Determining Functional Load using SLIP

by, Paul Prueitt, PhD

Founder, (1997) BCNGroup.org

President, OntologyStream Inc.

Draft: December 27, 2001

The concept of functional load is addressed at some length in John Lyons’ Book “Introduction to Theoretical Linguistics” (Cambridge University Press, 1968). In Lyons’ book, the notion of functional load is treated as a cause of the distribution of basic compositional elements related to spoken and written expression. This notion is a part of the tradition in theoretical linguistics and follows the work of de Saussure (Course in General Linguistics, Payot, 1916) and Z. Harris (Methods of Structural Linguistics, Univ. Chicago Press, 1951).

In essence, the notion is that sounds that are easy to make will be used in situations where ambiguity of expression has some penalty. So a basic investigation, on auditory and acoustic phonetics, leads to an understanding of how language is used and evolves. Auditory and acoustical coherence and discordance is reflected in the structure and form of natural language. The investigation leads to partial knowledge when the target of investigation is a complex system.

My background is not so strong on theoretical linguistics that I cannot proceed right away into a discussion of phonetics and grammar and make comparisons between the internal structures of various language groups. I will leave this to others. In any case, this is not the primary purpose of the OntologyStream Inc (OSI) Browsers. However, we suggest that these browsers can be used as teaching tools and investigation tools related to distributional analysis in general terms. In this way, distributional analysis leads to the notion of event chemistry even if the target of investigation is not linguistically focused. The event chemistry has to have:

1) A theory of substructure (illustrated by the making and hearing of sounds in Lyons’ perspective on functional load)

2) Laws or rules of assembly, even if these laws are distributed and not precise

3) Expectancy

Natural language can be considered as a complex system that is in fact stratified into organizational levels related to how language is remembered, how the human body generates cognition and language expression, and how natural language is reinforced within a social system. But natural language is only one example of a complex system.

OSI Browsers are being developed to study the following complex systems:

1) Telecommunications systems

2) Systems of financial transactions

3) Activities of the Patent and Trademark Office

4) Virtual discussion in electronic forums

5) Hacker activity in the Internet

Clearly Natural Language Processing will provide some tools, particularly with #3 and #4, where it is essential that concepts and themes expressed in natural language is a significant part of the study.

But NLP work presents us with a dilemma. This dilemma is well stated by Lyons at the end of his second Chapter:

“Two apparently contradictory principles has been maintained in this section: first, that statistical considerations are essential to an understanding of the operation and development of languages; second, that it is in practice (and perhaps also in principle) impossible to calculate precisely the information carried by linguistics units in actual utterances. This apparent contradiction is resolved by recognizing that linguistic theory, at the present time at least, is not, and cannot, be concerned with the production and understanding of utterances in their actual situations of use (except for a relatively small class of language-utterances which can be handled directly in this way), but with the structure of sentence considered in abstraction from the situations in which actual utterances occur.” – page 98.

• **What this exercise asks**
A: Answer these questions about the functional load essay, one answer per line, marked (i), (ii), (iii):
(i) Which publisher and year are given for Lyons' "Introduction to Theoretical Linguistics"?
(ii) What is the fifth complex system that OSI Browsers are being developed to study?
(iii) On what page does the quoted passage from Lyons appear?
B: Duplicate a section of the functional load essay. Begin at the words "2) Laws or rules" and stop after "of a complex system.".
C: Finish out the next part of the functional load essay, continuing after its final sentence.

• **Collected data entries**
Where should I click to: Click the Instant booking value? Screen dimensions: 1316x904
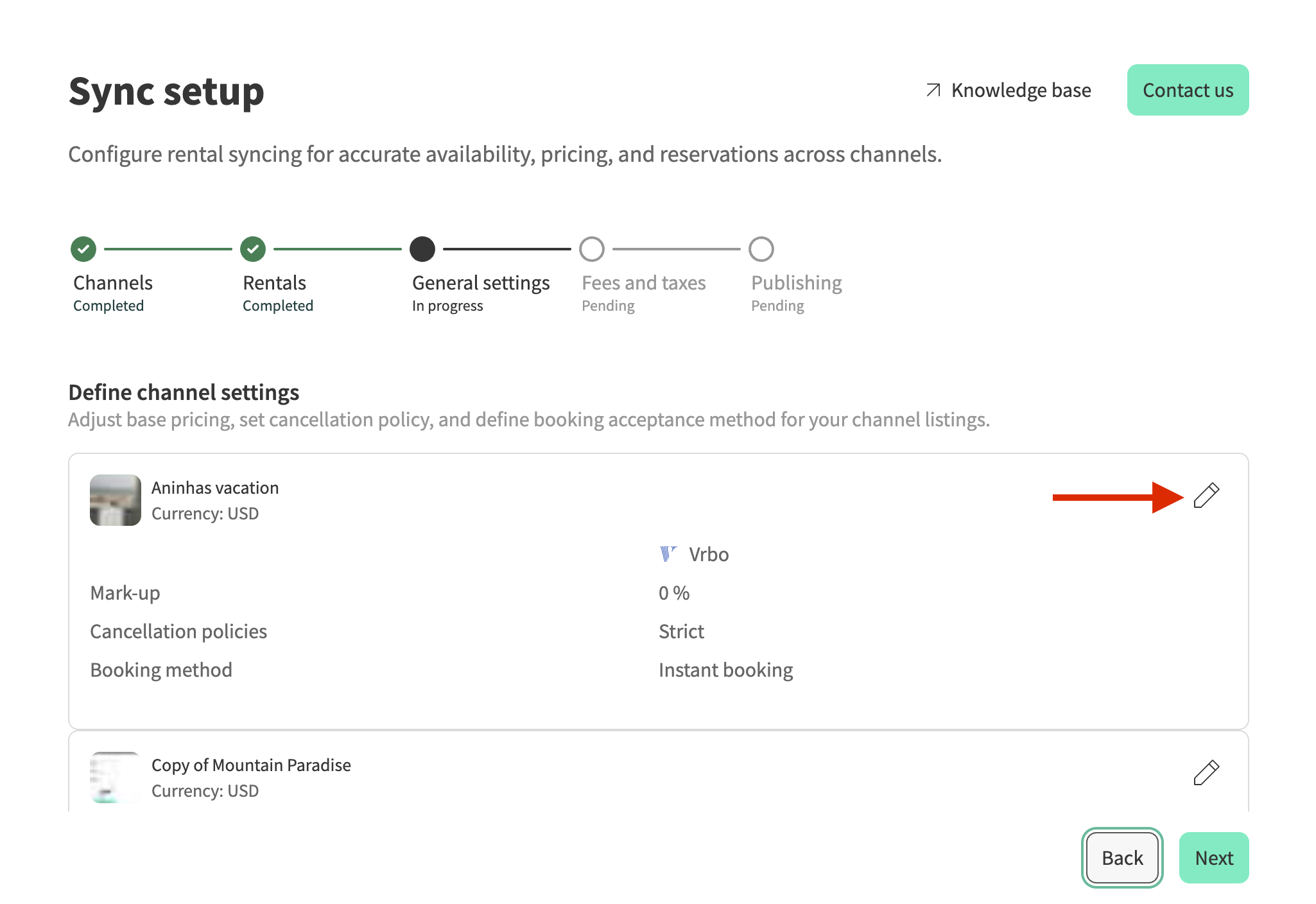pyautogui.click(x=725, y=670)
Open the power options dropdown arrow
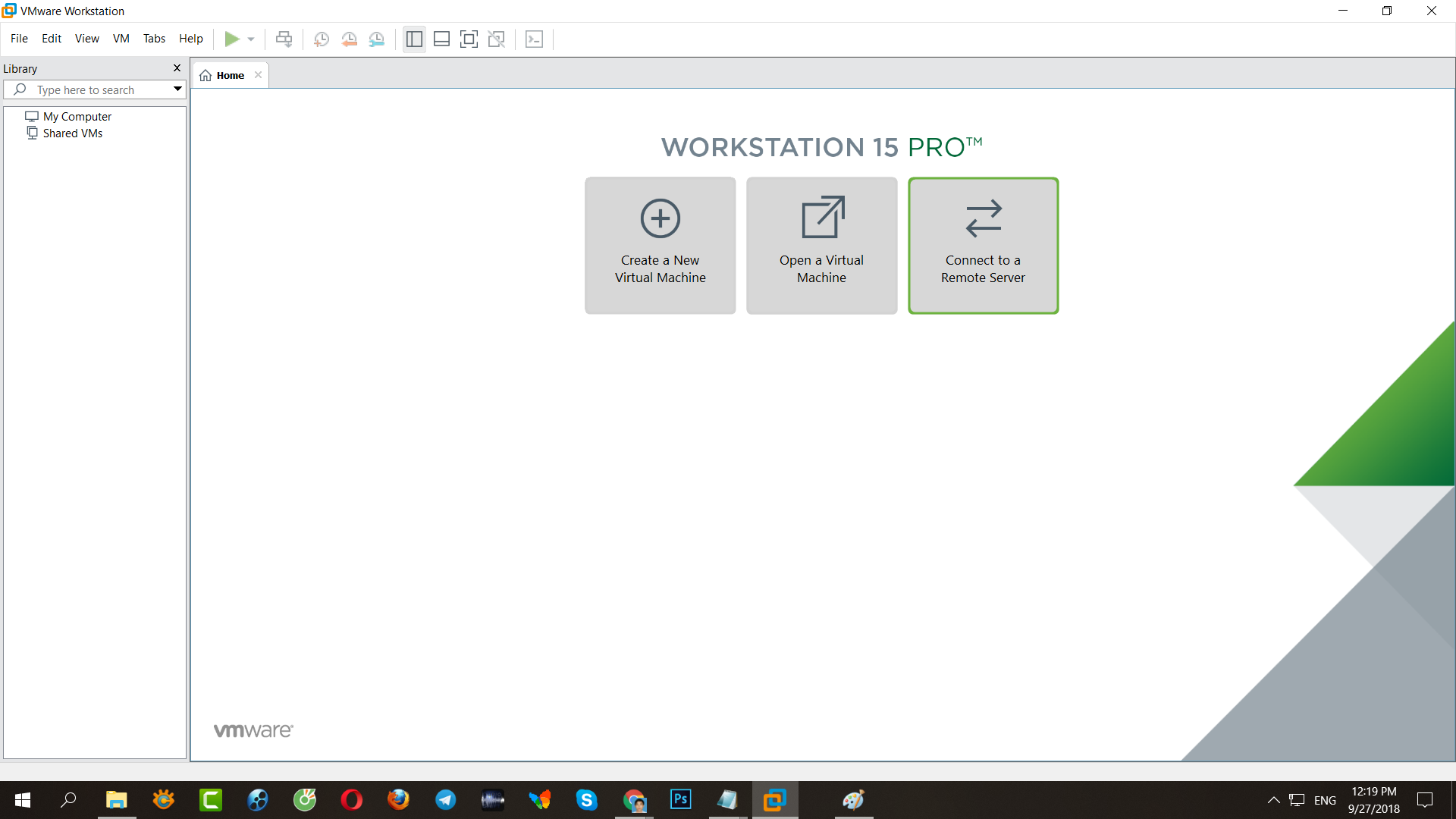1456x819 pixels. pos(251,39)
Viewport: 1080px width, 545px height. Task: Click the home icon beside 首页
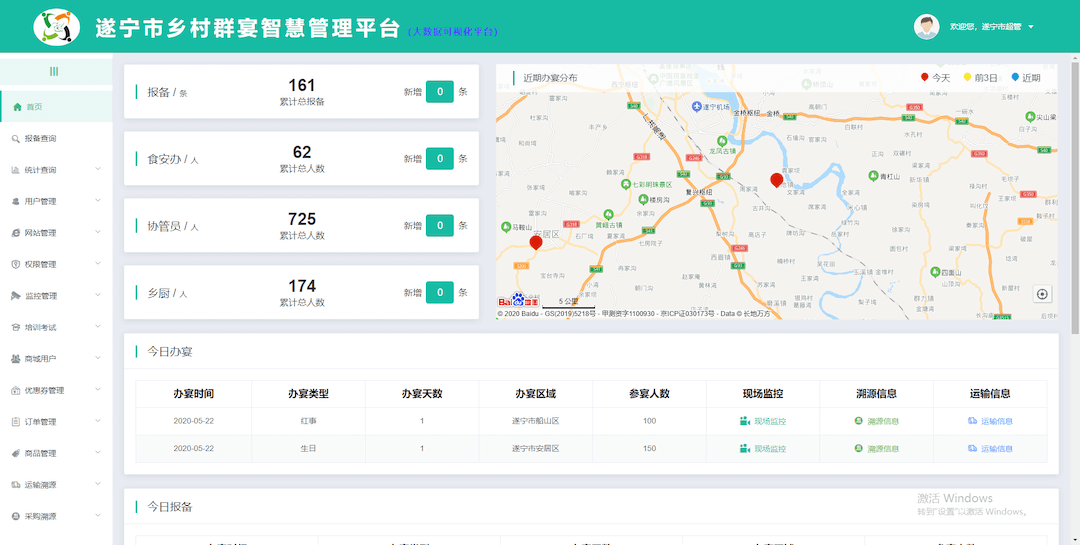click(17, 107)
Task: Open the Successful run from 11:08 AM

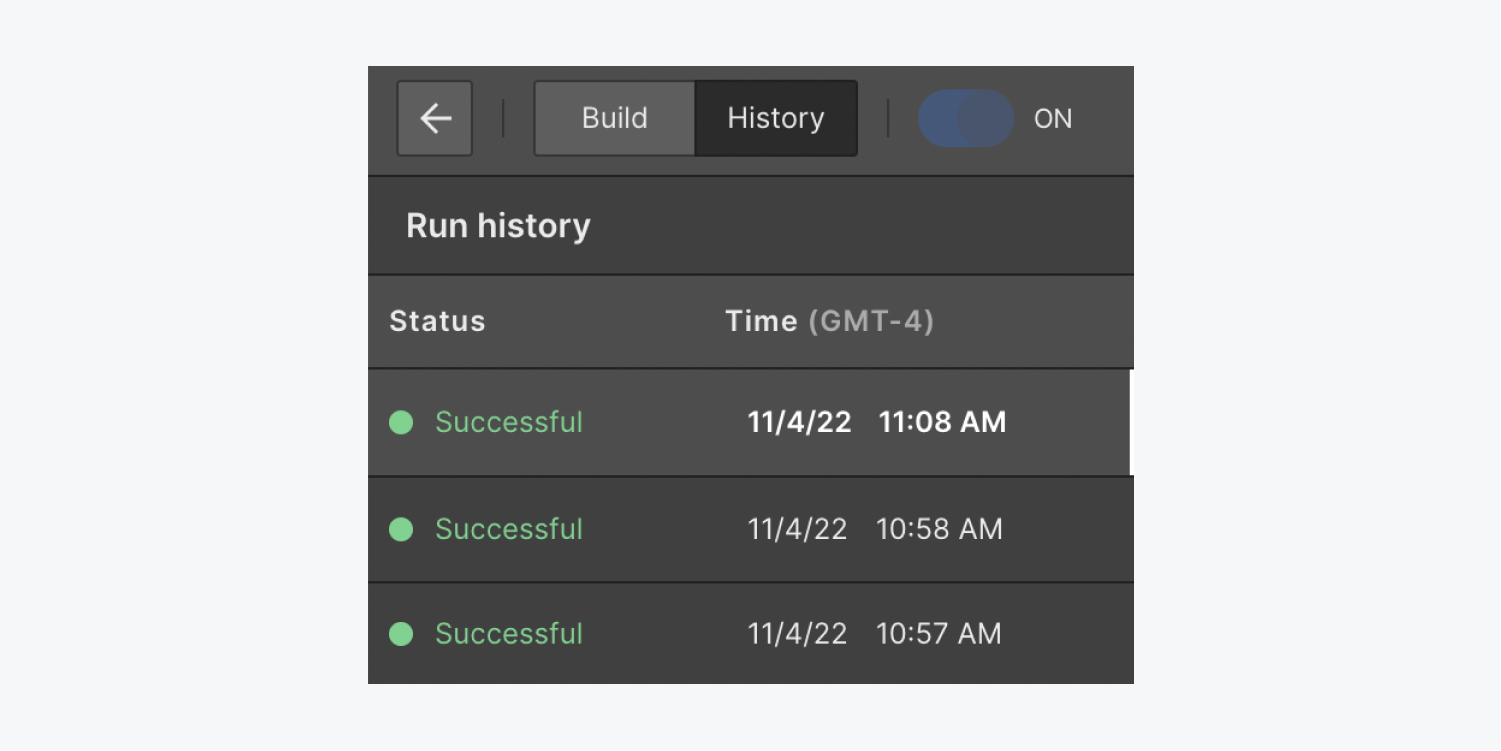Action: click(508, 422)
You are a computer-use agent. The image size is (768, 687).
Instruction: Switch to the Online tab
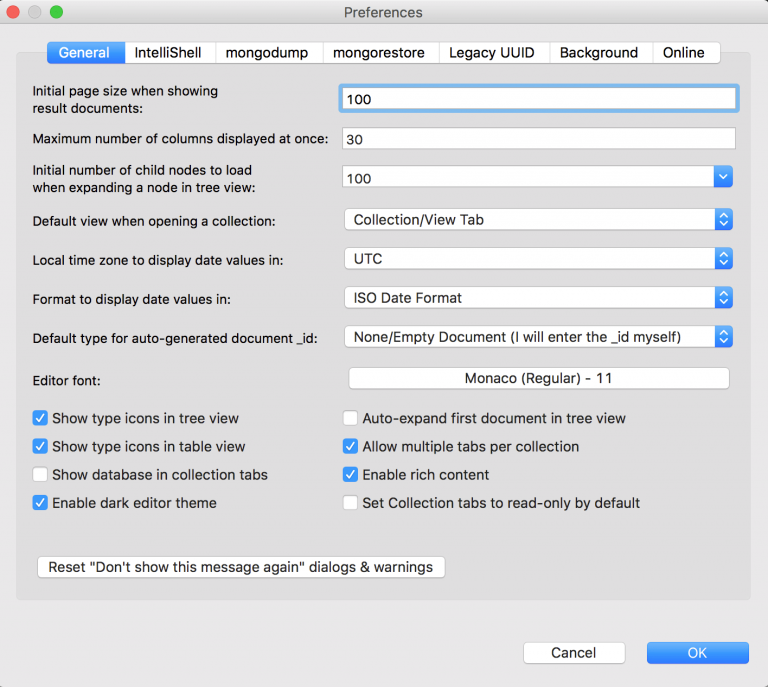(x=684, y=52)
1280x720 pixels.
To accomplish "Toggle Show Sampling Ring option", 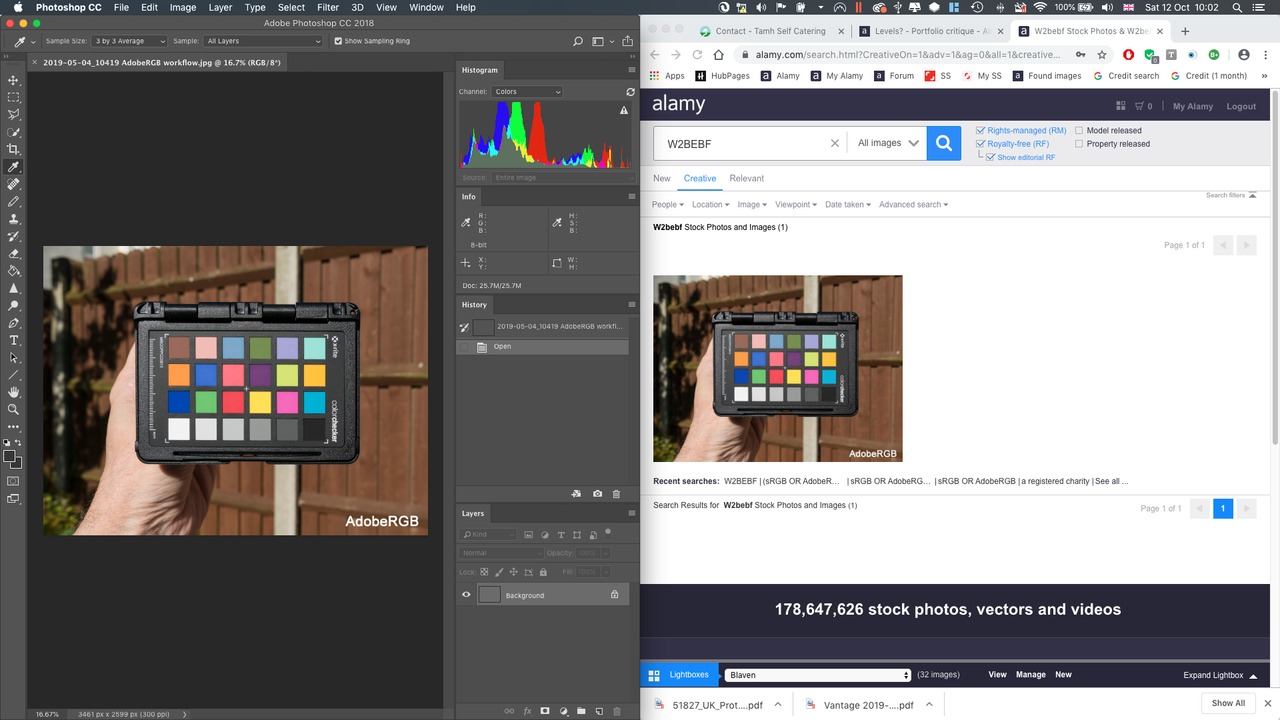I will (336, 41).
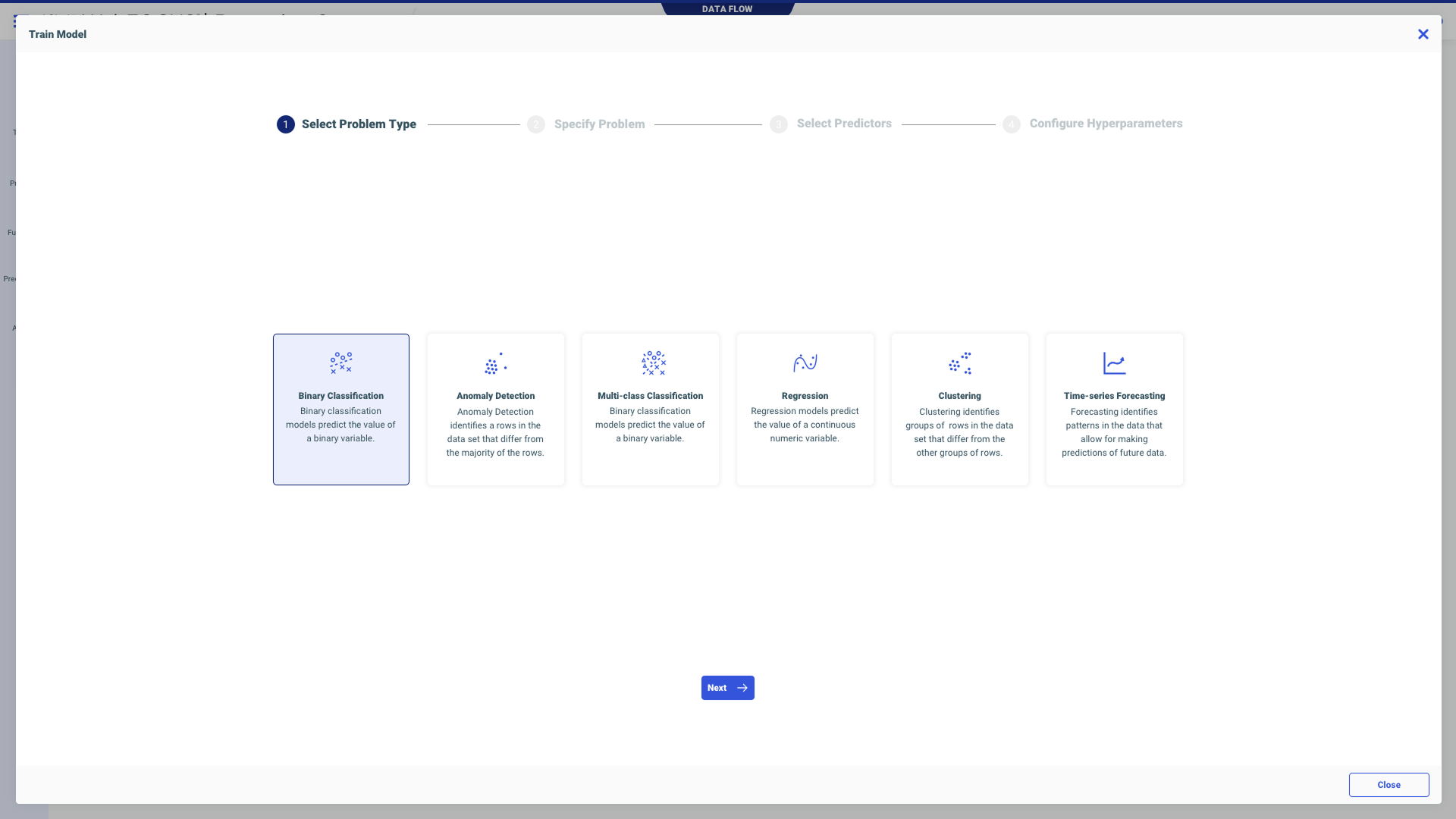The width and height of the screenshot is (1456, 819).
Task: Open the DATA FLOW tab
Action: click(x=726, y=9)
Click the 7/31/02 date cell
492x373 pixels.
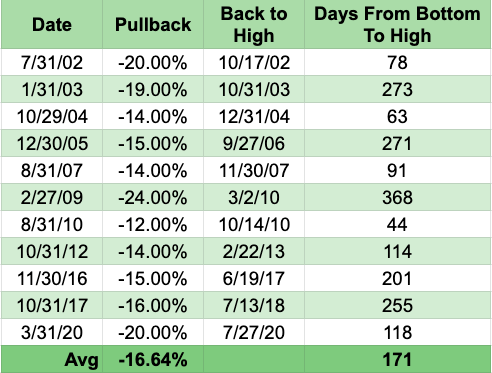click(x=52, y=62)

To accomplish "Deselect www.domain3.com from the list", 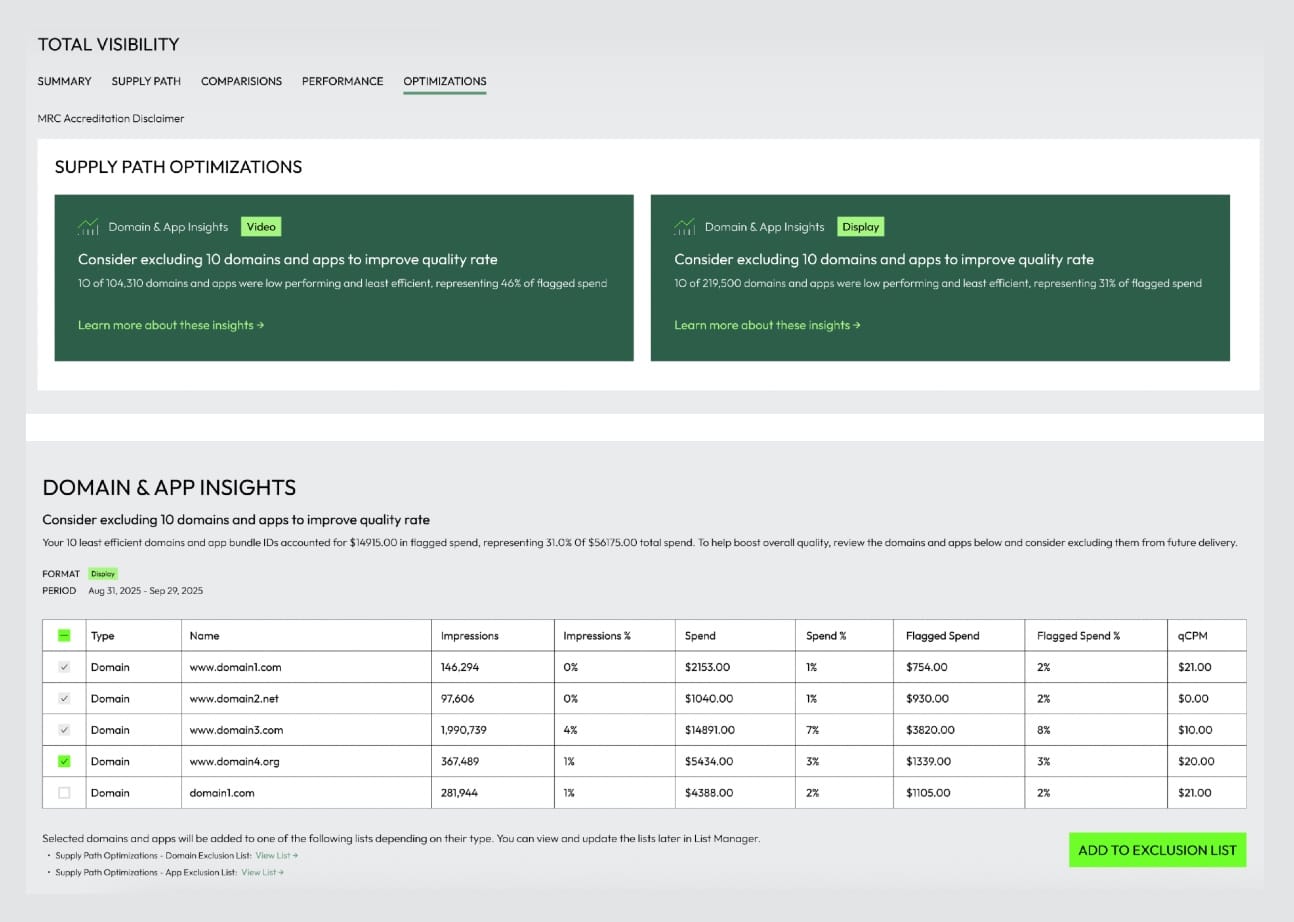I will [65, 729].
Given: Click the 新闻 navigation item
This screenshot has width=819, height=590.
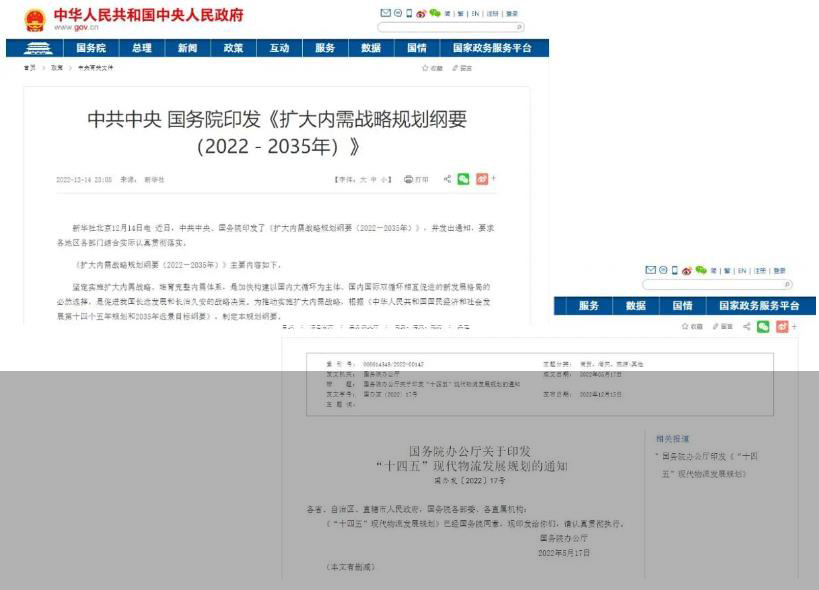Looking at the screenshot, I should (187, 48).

• **Outputs for the tasks**
A:
(i) Cambridge University Press, 1968
(ii) Hacker activity in the Internet
(iii) Page 98

B:
2) Laws or rules of assembly, even if these laws are distributed and not precise

3) Expectancy

Natural language can be considered as a complex system that is in fact stratified into organizational levels related to how language is remembered, how the human body generates cognition and language expression, and how natural language is reinforced within a social system. But natural language is only one example of a complex system.

C:
The link analysis made using the Warehouse Browser provides a weak measure of functional load when the induced metric is distributed and used to control an emergent computing process in the scatter-gather in the SLIP Technology Browser. A stronger measure of functional load is possible only as domain experts begin to develop specific understanding of the event atoms and the patterns of co-occurrence that is seen in practice. This encoding can be facilitated through knowledge management principles.

What one expects is the development of a type of periodic table of elementary event atoms. The development of this table is based on experimental results involving the derived relationships between occurrences of atoms in event logs. In computer intrusion work, these atoms might be IP addresses or port values. In text understanding, the atoms may be co-occurrences of words in paragraphs or other text units.

Figure 1: Atoms from one of the SLIP categories

In Figure 1 we show the event atoms for a category derived from a quick study of the functional loads of the Aesop collection. As in Latent Semantic Indexing (LSI), we focus on a relationship between the membership of an “internal token” and a profile of the larger group. In this case the token is a member of a set of referent tokens (a very simple, and hand made, dictionary) and the larger group is the collection of individual fables.

Table 1: the data set for Figure 1

token name

begged 260

protected 260

placed 222

fox 222

house 222

sailing 232

keep 232

inquired 232

see 232

enemies 232

storm 232

danger 232

ends 232

enemy 232

seeing 133

get 133

another 133

passing 133

heard 133

inquired 133

happened 133

get 133

fox 133

meat 133

shepherds 133

fate 133

fox 133

cries 133

friend 133

tradesmen 112

called 112

protecting 112

proposed 112

method 112

stood 112

enemy 112

preferable 112

defense 112

striving 176

led 176

manage 176

save 176

calf 176

offered 176

argued 200

hares 200

lions 200

hares 200

assembly 200

lions 200

words 200

hares 200

teeth 200

lay 236

appeared 236

dogs 236

house 236

dog 236

house 236

summer 236

house 236

addressed 170

freedom 170

put 170

eat 170

give 170

favorably 170

wolves 170

mind 170

brothers 170

slave 170

bones 170

dogs 170

proposals 170

wolves 170

fell 121

allowing 121

share 21

fellows 121

fell 121

milk-woman 121

farmers 121

milk 121

field 121

money 121

milk 121

end 121

money 121

fellows 121

moment 121

milk 121

ground 121

schemes 121

Looking at Figure 1 we see that atom 260 (one of the fables) has only two valances, and atoms 222 has three. By “valance” we mean here that the Analytic Conjecture has established an inference regarding how fables are related to each other via the Dictionary of tokens. This fact is reflected in Table 1.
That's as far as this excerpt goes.